Der israelische Bassist, der acht Jahre lang Chick Corea begleitete, hat 2004 New York verlassen und ist in seine Heimat zurückgekehrt. Avishai Cohen stammt aus einer Familie mit sephardischen Vorfahren und multikulturellem Hintergrund: Allein seine Eltern vereinen Wurzeln aus der Türkei, Griechenland, Tschechien und Polen. Heute lebt der 37-Jährige in Tel Aviv und fühlt sich verstärkt seinem kulturellen Erbe verpflichtet.

Von Karsten Mützelfeldt |
    So hat er jüngst ein Vokalprojekt in hebräischer Sprache aufgenommen. Seine Musik ist ein Amalgam aus Jazz, Einflüssen aus Klassik und Balkan-Folklore, der Volkmusik des Nahen Osten und Nordafrikas sowie Elementen aus Latin, Blues und Funk. Das vor kurzem gegründete Avishai Cohen Trio dürfte in den nächsten Monaten für Furore sorgen und unterscheidet sich gänzlich von herkömmlichen Klaviertrios. "Structure in Emotion" - so umschreibt ein Kompositionstitel den musikalischen Grundgedanken. Die Stücke erinnern an bis ins letzte Detail durchdachte architektonische Gebilde, in denen jede Note genau platziert ist und die dabei einzig einem Ziel dienen: Emotionen auszulösen.

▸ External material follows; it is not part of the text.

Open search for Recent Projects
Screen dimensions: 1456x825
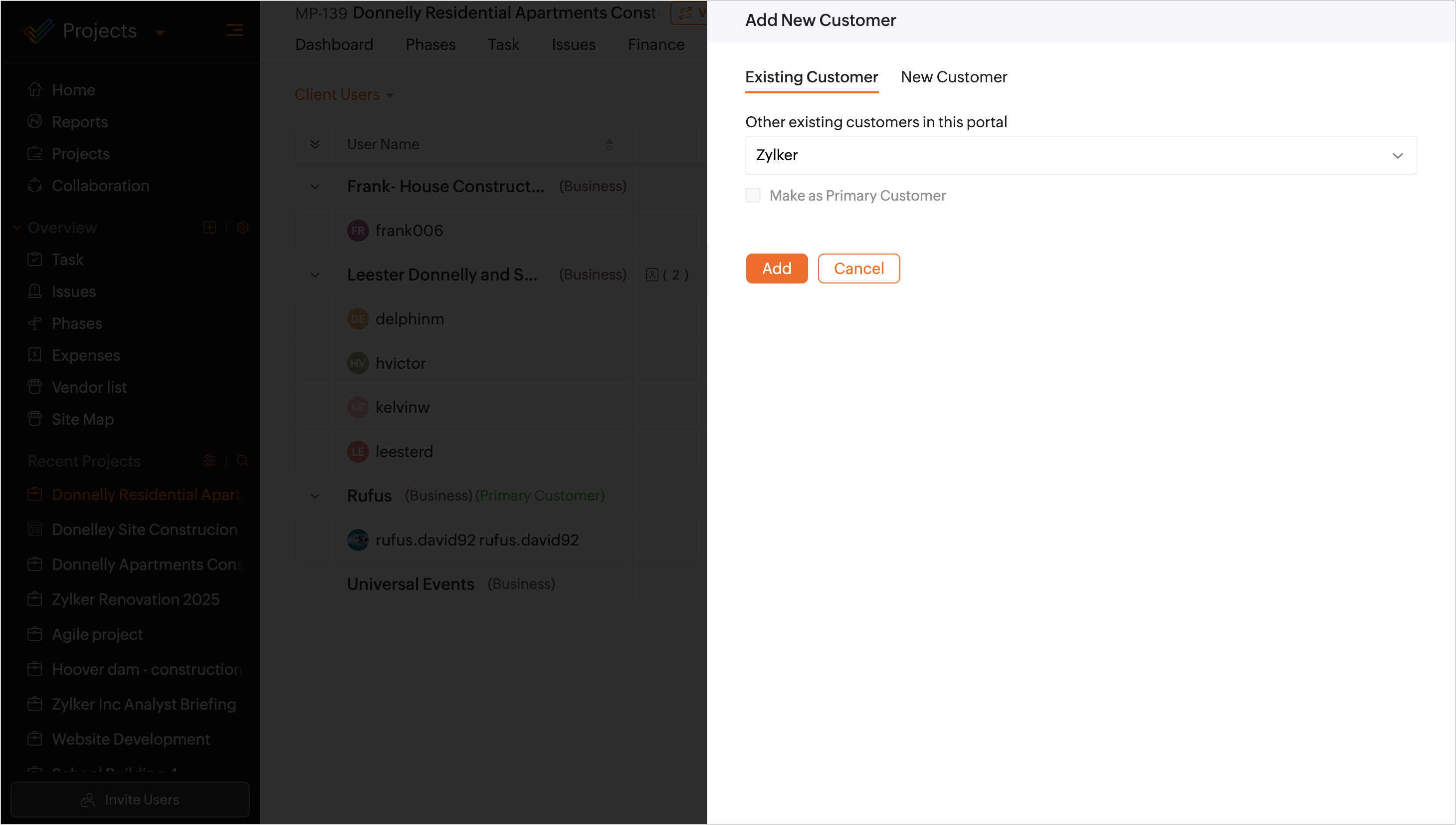[243, 461]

Das Mathematische, so Cohen, stehe im Dienste der Leidenschaft - und die Leidenschaft rechtfertige die mathematischen Konstrukte. Alles ist geschickt miteinander verknüpft und lässt ein dichtes Netz von Texturen entstehen. In den über weite Strecken durchkomponierten Passagen wird kontinuierlich Spannung aufgebaut, die sich anschließend in dynamischen Improvisationen entlädt. Eine subtile, groovende Kammermusik entsteht - zum Teil hochkomplex und dabei verblüffend eingängig.